▶ 주어진 요청
모든 항목에서 각 줄을 한 글자도 바꾸지 말고 그대로 추출하세요.

▶ 사용 가능한 데이터
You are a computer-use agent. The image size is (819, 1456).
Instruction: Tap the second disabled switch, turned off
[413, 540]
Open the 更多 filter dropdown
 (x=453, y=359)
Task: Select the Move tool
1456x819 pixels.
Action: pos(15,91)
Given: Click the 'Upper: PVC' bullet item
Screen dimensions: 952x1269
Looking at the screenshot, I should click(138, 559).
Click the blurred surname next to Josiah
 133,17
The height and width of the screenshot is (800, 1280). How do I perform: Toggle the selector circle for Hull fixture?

▶ 연습 결과
You are a computer-use agent. The image size is (819, 1456).
Instruction: Tap the second disabled switch, turned off
[413, 540]
Open the 更多 filter dropdown
 (x=453, y=359)
Task: Select the Move tool
1456x819 pixels.
Action: pos(15,91)
Given: Click the 'Upper: PVC' bullet item
Screen dimensions: 952x1269
Looking at the screenshot, I should click(138, 559).
Click the blurred surname next to Josiah
 133,17
The height and width of the screenshot is (800, 1280). How do I perform: Toggle the selector circle for Hull fixture?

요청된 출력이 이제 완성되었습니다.